## What needs to be done
Retype each entry. Leave nothing out.

## Data in this exercise

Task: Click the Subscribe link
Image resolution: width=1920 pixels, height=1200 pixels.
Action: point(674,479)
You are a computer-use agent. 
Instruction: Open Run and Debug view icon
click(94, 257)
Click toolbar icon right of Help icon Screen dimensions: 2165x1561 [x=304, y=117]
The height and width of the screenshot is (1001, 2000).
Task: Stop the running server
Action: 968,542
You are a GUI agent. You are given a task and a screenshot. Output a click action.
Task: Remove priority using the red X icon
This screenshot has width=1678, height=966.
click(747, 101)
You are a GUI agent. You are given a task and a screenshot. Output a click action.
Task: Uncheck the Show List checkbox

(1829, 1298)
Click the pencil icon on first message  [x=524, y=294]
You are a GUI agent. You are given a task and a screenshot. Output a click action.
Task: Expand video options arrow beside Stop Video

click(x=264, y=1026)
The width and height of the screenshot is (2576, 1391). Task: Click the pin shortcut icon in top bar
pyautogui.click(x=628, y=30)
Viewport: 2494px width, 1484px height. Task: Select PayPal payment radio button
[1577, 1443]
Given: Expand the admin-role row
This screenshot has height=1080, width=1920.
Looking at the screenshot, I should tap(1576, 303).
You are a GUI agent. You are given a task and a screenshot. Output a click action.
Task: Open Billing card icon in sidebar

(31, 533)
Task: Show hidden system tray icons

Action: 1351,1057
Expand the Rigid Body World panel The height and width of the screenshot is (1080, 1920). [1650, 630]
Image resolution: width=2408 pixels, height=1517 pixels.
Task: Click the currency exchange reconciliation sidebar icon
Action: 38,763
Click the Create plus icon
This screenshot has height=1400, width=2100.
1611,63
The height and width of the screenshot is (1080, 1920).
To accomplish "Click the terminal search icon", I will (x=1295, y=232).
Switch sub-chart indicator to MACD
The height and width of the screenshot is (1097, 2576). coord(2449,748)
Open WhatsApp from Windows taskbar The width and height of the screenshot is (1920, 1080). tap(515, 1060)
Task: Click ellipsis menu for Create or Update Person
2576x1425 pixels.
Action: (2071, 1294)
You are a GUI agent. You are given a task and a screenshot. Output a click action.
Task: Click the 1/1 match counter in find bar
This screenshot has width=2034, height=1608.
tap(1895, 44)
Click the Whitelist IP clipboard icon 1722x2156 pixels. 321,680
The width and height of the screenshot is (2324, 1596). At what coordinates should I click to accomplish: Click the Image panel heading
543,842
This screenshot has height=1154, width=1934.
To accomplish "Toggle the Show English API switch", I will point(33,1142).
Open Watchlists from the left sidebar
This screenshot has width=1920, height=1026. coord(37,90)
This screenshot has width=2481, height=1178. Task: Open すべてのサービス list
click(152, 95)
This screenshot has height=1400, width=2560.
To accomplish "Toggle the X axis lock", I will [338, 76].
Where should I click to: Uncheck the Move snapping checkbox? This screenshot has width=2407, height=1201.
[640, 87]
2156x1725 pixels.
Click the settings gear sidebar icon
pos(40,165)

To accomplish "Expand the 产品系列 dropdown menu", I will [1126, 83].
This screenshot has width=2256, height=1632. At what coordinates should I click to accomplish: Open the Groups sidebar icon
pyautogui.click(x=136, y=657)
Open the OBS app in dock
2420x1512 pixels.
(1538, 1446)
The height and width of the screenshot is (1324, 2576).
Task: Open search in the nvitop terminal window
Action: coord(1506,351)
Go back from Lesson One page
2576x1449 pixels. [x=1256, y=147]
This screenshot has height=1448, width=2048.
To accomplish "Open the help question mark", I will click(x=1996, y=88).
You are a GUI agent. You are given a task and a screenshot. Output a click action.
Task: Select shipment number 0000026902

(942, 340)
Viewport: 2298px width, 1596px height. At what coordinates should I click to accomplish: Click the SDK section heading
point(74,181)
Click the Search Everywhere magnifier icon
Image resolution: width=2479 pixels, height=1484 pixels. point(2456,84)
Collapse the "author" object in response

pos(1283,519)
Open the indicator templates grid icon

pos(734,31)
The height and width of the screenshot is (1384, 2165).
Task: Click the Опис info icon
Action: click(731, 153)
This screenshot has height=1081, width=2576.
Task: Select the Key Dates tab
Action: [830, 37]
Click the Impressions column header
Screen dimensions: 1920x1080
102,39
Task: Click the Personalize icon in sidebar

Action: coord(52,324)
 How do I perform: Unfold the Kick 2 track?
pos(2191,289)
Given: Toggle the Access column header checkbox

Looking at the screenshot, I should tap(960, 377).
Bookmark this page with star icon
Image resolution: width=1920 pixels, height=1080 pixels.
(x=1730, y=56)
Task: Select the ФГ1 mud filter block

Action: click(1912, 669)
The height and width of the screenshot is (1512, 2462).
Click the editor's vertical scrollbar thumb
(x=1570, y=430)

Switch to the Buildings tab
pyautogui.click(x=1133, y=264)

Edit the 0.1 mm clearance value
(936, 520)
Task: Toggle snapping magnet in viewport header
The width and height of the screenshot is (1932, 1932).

## Result
Task: Click the Subscribe link
Image resolution: width=1920 pixels, height=1200 pixels.
Action: point(674,479)
You are a computer-use agent. 
Instruction: Open Run and Debug view icon
click(94, 257)
Click toolbar icon right of Help icon Screen dimensions: 2165x1561 [x=304, y=117]
The height and width of the screenshot is (1001, 2000).
Task: Stop the running server
Action: 968,542
You are a GUI agent. You are given a task and a screenshot. Output a click action.
Task: Remove priority using the red X icon
This screenshot has width=1678, height=966.
click(747, 101)
You are a GUI agent. You are given a task and a screenshot. Output a click action.
Task: Uncheck the Show List checkbox

(1829, 1298)
Click the pencil icon on first message  [x=524, y=294]
You are a GUI agent. You are given a task and a screenshot. Output a click action.
Task: Expand video options arrow beside Stop Video

click(x=264, y=1026)
The width and height of the screenshot is (2576, 1391). Task: Click the pin shortcut icon in top bar
pyautogui.click(x=628, y=30)
Viewport: 2494px width, 1484px height. Task: Select PayPal payment radio button
[1577, 1443]
Given: Expand the admin-role row
This screenshot has height=1080, width=1920.
Looking at the screenshot, I should tap(1576, 303).
You are a GUI agent. You are given a task and a screenshot. Output a click action.
Task: Open Billing card icon in sidebar

(31, 533)
Task: Show hidden system tray icons

Action: 1351,1057
Expand the Rigid Body World panel The height and width of the screenshot is (1080, 1920). [1650, 630]
Image resolution: width=2408 pixels, height=1517 pixels.
Task: Click the currency exchange reconciliation sidebar icon
Action: 38,763
Click the Create plus icon
This screenshot has height=1400, width=2100.
1611,63
The height and width of the screenshot is (1080, 1920).
To accomplish "Click the terminal search icon", I will (x=1295, y=232).
Switch sub-chart indicator to MACD
The height and width of the screenshot is (1097, 2576). coord(2449,748)
Open WhatsApp from Windows taskbar The width and height of the screenshot is (1920, 1080). tap(515, 1060)
Task: Click ellipsis menu for Create or Update Person
2576x1425 pixels.
Action: (2071, 1294)
You are a GUI agent. You are given a task and a screenshot. Output a click action.
Task: Click the 1/1 match counter in find bar
This screenshot has width=2034, height=1608.
tap(1895, 44)
Click the Whitelist IP clipboard icon 1722x2156 pixels. 321,680
The width and height of the screenshot is (2324, 1596). At what coordinates should I click to accomplish: Click the Image panel heading
543,842
This screenshot has height=1154, width=1934.
To accomplish "Toggle the Show English API switch", I will point(33,1142).
Open Watchlists from the left sidebar
This screenshot has width=1920, height=1026. coord(37,90)
This screenshot has width=2481, height=1178. Task: Open すべてのサービス list
click(152, 95)
This screenshot has height=1400, width=2560.
To accomplish "Toggle the X axis lock", I will [338, 76].
Where should I click to: Uncheck the Move snapping checkbox? This screenshot has width=2407, height=1201.
[640, 87]
2156x1725 pixels.
Click the settings gear sidebar icon
pos(40,165)

To accomplish "Expand the 产品系列 dropdown menu", I will [1126, 83].
This screenshot has width=2256, height=1632. At what coordinates should I click to accomplish: Open the Groups sidebar icon
pyautogui.click(x=136, y=657)
Open the OBS app in dock
2420x1512 pixels.
(1538, 1446)
The height and width of the screenshot is (1324, 2576).
Task: Open search in the nvitop terminal window
Action: coord(1506,351)
Go back from Lesson One page
2576x1449 pixels. [x=1256, y=147]
This screenshot has height=1448, width=2048.
To accomplish "Open the help question mark", I will click(x=1996, y=88).
You are a GUI agent. You are given a task and a screenshot. Output a click action.
Task: Select shipment number 0000026902

(942, 340)
Viewport: 2298px width, 1596px height. At what coordinates should I click to accomplish: Click the SDK section heading
point(74,181)
Click the Search Everywhere magnifier icon
Image resolution: width=2479 pixels, height=1484 pixels. point(2456,84)
Collapse the "author" object in response

pos(1283,519)
Open the indicator templates grid icon

pos(734,31)
The height and width of the screenshot is (1384, 2165).
Task: Click the Опис info icon
Action: click(731, 153)
This screenshot has height=1081, width=2576.
Task: Select the Key Dates tab
Action: [830, 37]
Click the Impressions column header
Screen dimensions: 1920x1080
102,39
Task: Click the Personalize icon in sidebar

Action: coord(52,324)
 How do I perform: Unfold the Kick 2 track?
pos(2191,289)
Given: Toggle the Access column header checkbox

Looking at the screenshot, I should tap(960, 377).
Bookmark this page with star icon
Image resolution: width=1920 pixels, height=1080 pixels.
(x=1730, y=56)
Task: Select the ФГ1 mud filter block

Action: click(1912, 669)
The height and width of the screenshot is (1512, 2462).
Click the editor's vertical scrollbar thumb
(x=1570, y=430)

Switch to the Buildings tab
pyautogui.click(x=1133, y=264)

Edit the 0.1 mm clearance value
(936, 520)
Task: Toggle snapping magnet in viewport header
The width and height of the screenshot is (1932, 1932).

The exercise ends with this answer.